I’m not quite sure what I’m trying to argue here. But the idea that an LLM won’t produce a low quality report just seemed silly to me.
Working in a team isn’t adversarial, if i’m reviewing my colleague’s PR they are not trying to skirt around a feature, or cheat on tests.
I can tell when a human PR needs more in depth reviewing because small things may be out of place, a mutex that may not be needed, etc. I can ask them about it and their response will tell me whether they know what they are on about, or whether they need help in this area.
I’ve had LLM PRs be defended by their creator until proven to be a pile of bullshit, unfortunately only deep analysis gets you there
Putting a high level of polish on bad ideas is basically the grifter playbook. Throughout the business world you will find workers and entire businesses who get their success by dressing up poor ideas and bad products with all of the polish and trimmings associated with high quality work.
You wouldn't use a calculator that is as good as a human and makes mistakes as often.
But if you are trying to understand something well, there is no better tool for helping you than AI.
It is not so much that the "tells" of a poor quality work are vanishing, but that even careful scrutiny of a work done with AI is going to become too costly to be done only by humans. One only has so much time to read while, say, in economics journals, the appendices extend to hundreds of pages.
Would love to hear if other fields' journals are experiencing a similar pressure in not only at the extensive margin (no of new submission) but the intensive margin (effort needed to check each work).
`simulacrum` is a great word, gotta add that to my vocabulary.
Verifying the correctness of solutions is often much easier than finding correct solutions yourself. Examples: Sudoku and most practical problems in just about any field.
-
"The training doesn't evaluate 'is the answer true' or "is the answer useful.'"

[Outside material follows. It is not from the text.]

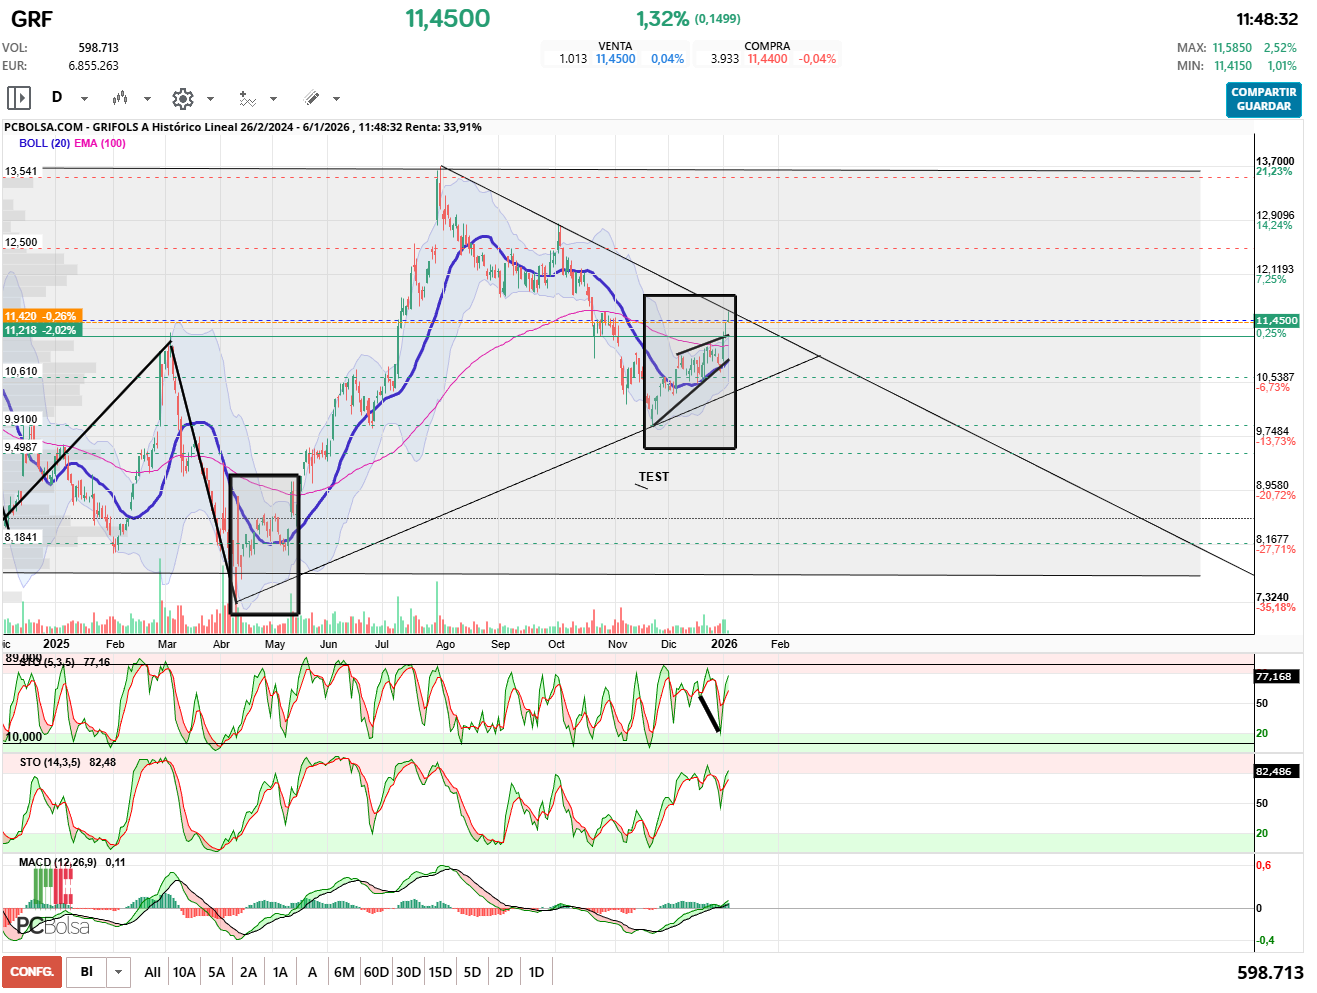Open the BI selector dropdown arrow
1317x993 pixels.
click(x=119, y=972)
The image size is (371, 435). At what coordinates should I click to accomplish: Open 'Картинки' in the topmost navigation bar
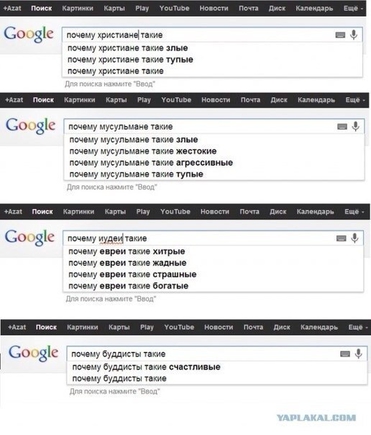pyautogui.click(x=78, y=8)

Lets pretend RLVF does not exist to give this argument a chance. Then, while the training loop does not validate accuracy directly I guess, the meta-training loop still does. When someone prompts a model, the resulting execution trace shows if the generated answer is correct or not, and this trace is kept for subsequent training runs. The way coding agents are used productively is not: a) generate code with AI and b) run it yourself; its a) ask the AI to do something, including generating the code and running it too, no step b. This naturally creates large training sets of correct and incorrect solutions.
-
"We spent billions to create systems used to perform a simulacrum of work."
Have you even tried using these systems to produce valuable work? How could this possibly be your conclusion after having tried them?
Why is that not an embarrassment for everyone who moans and carps and complains about the craft?
I can see a similar problem with this article - the author notices that LLMs produce a lot of errors - then concludes that they are useless and produce only simulacrum of work. The author has an interesting observation about how llms disrupt the way we judge knowledge work. But when he concludes that llms do only simulacrum of work - this is where his arguments fail.
Wait, you're probably talking about the test of discarding a report based on something superficial like spelling errors. Which fails with LLMs due to their basic conman personalities and smooth talking. And therefore ..?
This is not true as stated. I'd try to gloss over the absolutes relative to the context, but if I'm totally honest, I'm not sure I understand what idea you're trying to communicate.